Breng de linker en rechter antennedraad op hoogte, door het plaatsen van de bamboestokken en draadhouders op 1m van de grond.
De houders worden met behulp van wasspelden op de bamboe bevestigd.
Voor ieder deel tussen de katrol en de kippenladder zijn er 4 draadhouders voorzien.
aan de katrol
in het midden
tussen de katrol en het middel
tussen het midden en de kippenladder.
Plaats de bamboestok voor de kippenladder met spankoord en bevestig deze aan de voorziene piket
Deze bamboe heeft een hulpstuk dat met spanbandjes is bevestigd.
Bevestig de kippenladder uiteinde aan de mast, dit zou ongeveer 2,3m moeten zijn.
Span de kippenladder op
Plaats de bamboe stokken ter ondersteuning van de kippenladder op 1m van de grond met behulp van de houders en wasspelden
Sla de aardingspin in de grond onder het voegingspunt.
Plaats hierop de kunststof buis en TLT+CMC zodat deze vlot aan te sluiten is op de antenne draad, zonder dat deze eraan hangt.
Verbind de antenne, de aarding en de coax aan de TLT+CMC.
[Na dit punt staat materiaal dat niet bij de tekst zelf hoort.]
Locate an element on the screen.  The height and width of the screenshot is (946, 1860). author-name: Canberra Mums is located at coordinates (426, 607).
Verwijder de coax, aarding en antenne aansluiting alsook de aardingspin en TLT+CMC.
Plaats de klemmen op de antennedraad aan de katrollen, zodat deze niet meer kunnen verschuiven bij demontage.
Verwijder alle wasspelden
Verwijder alle bamboestokken, behalve deze die gebruikt zijn om de kippenladder aan te spannen
Schuif de draadhouders tot tegen de kippenladder (4 stuks aan iedere kant)
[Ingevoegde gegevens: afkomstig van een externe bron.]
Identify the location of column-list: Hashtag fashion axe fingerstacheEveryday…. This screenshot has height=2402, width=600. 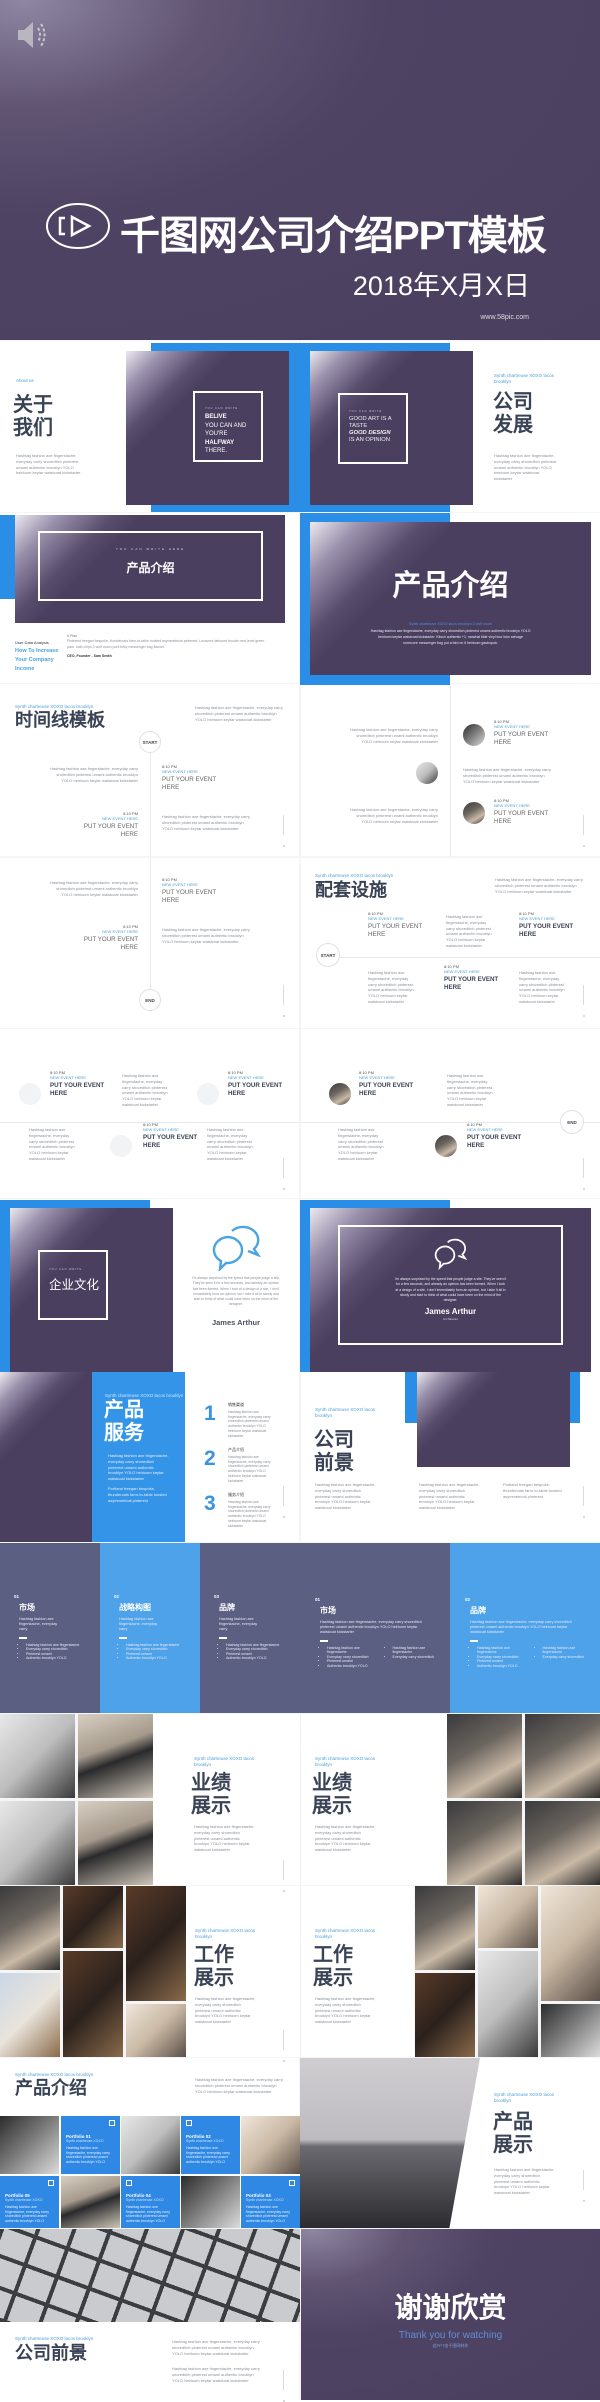
(63, 1652).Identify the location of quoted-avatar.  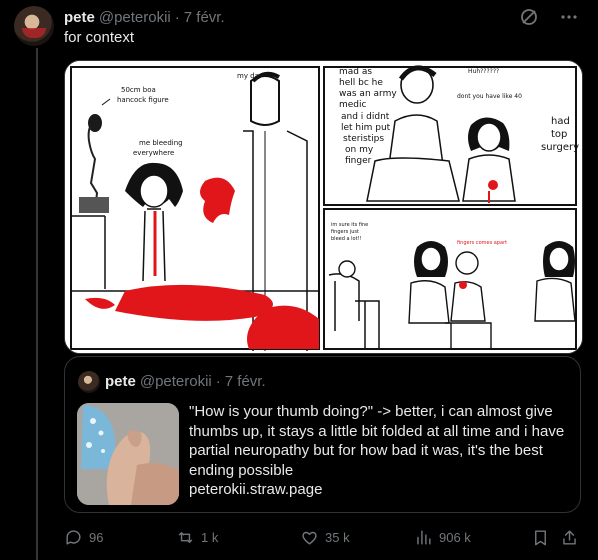
(89, 382).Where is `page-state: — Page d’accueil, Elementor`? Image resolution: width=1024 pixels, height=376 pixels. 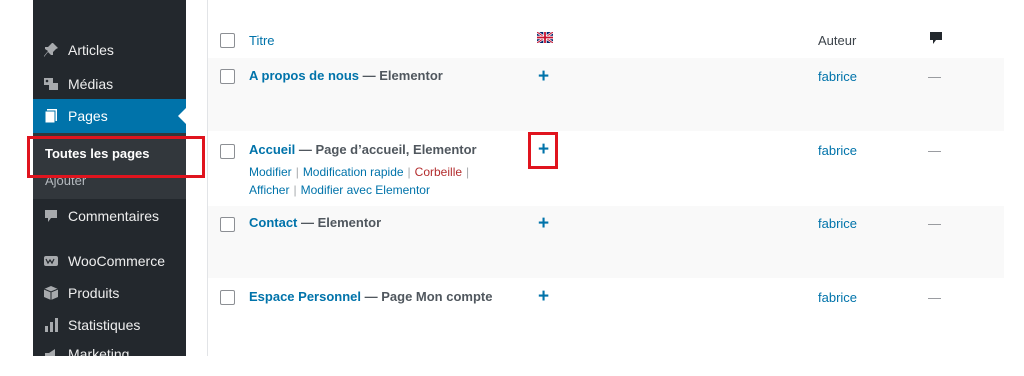
page-state: — Page d’accueil, Elementor is located at coordinates (386, 150).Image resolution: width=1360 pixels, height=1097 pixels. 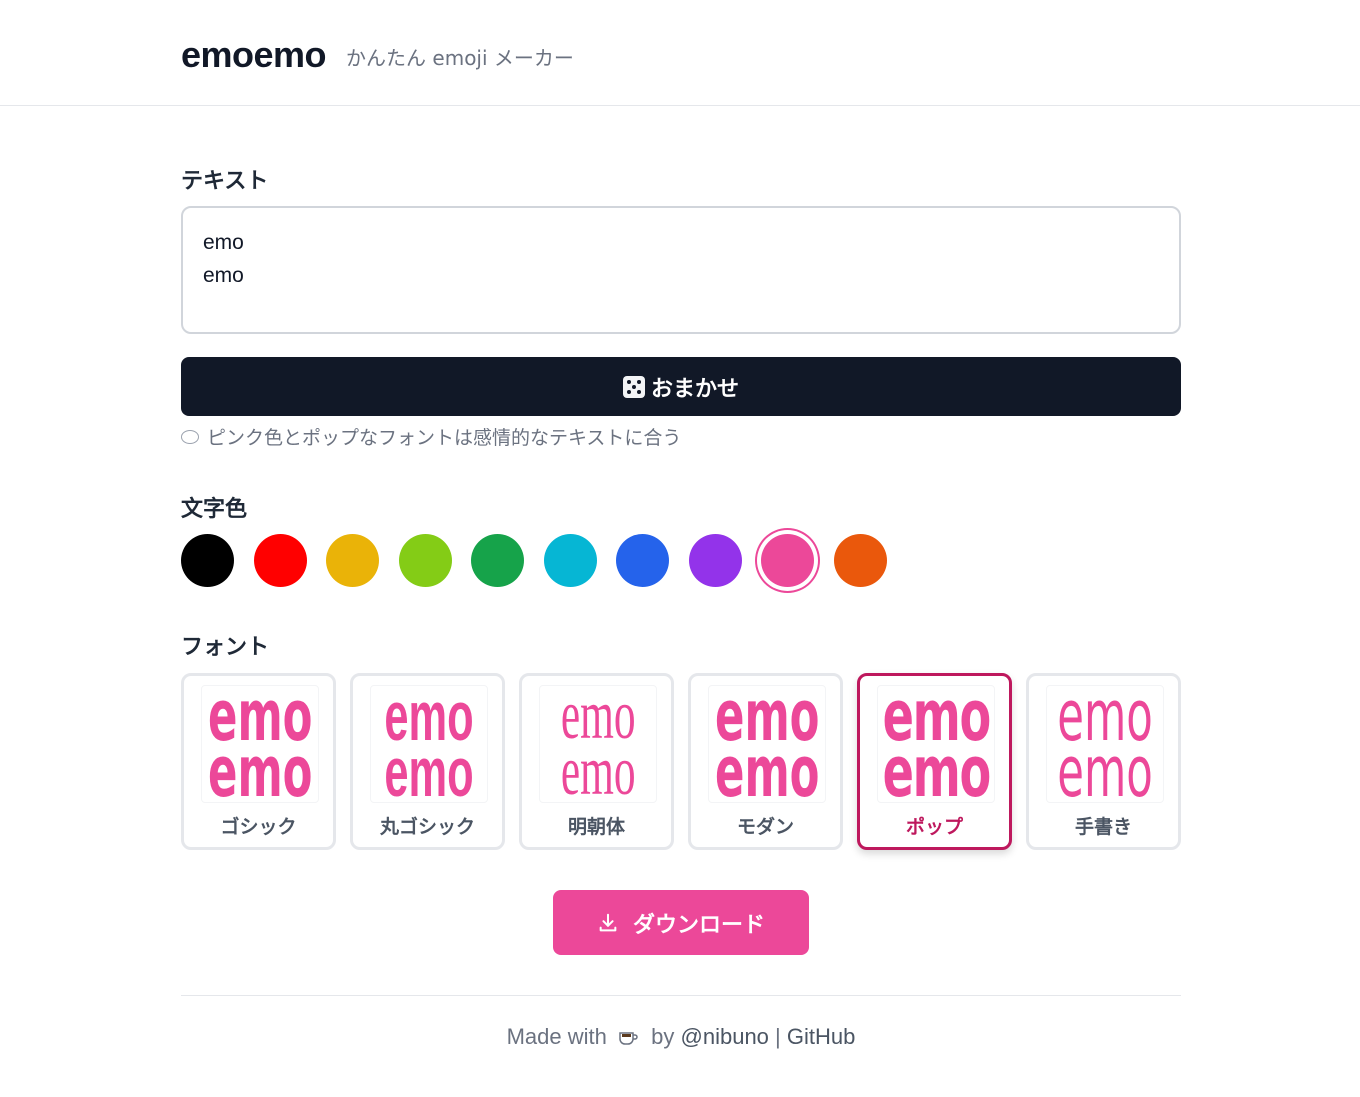 I want to click on app-subtitle: かんたん emoji メーカー, so click(x=460, y=58).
Verwijder de koorden van de kippenladder aan de mast.
Rol de kippenladder op, op de haspel tot aan de bamboestok/antennedraad.
Verwijder de laatste bamboestokken en de spankoord van de kippenladder.
Maak de spankoorden los van de katrollen van de antenne
Rol de antennedraad aan beide zijde verder op tot aan de voet van de mast.
Hierdoor zullen ook de katrollen reeds op de haspel zijn opgewonden.
Leg de mast neer
Maak de antenne los van de top van de mast, maar laat ze liggen totdat de mast gedemonteerd is.
Verwijder alle spankoorden van de mast en rol deze op, op de bijhorende haspels.
Demonteer en verwijder de mast, voet en hulpmast.
Verwijder alle piketten.
Rol de antennedraad verder op op beide haspels tot het bereiken van de top montage haken.
De topkoord kan gebruikt worden om beide haspels samen te binden.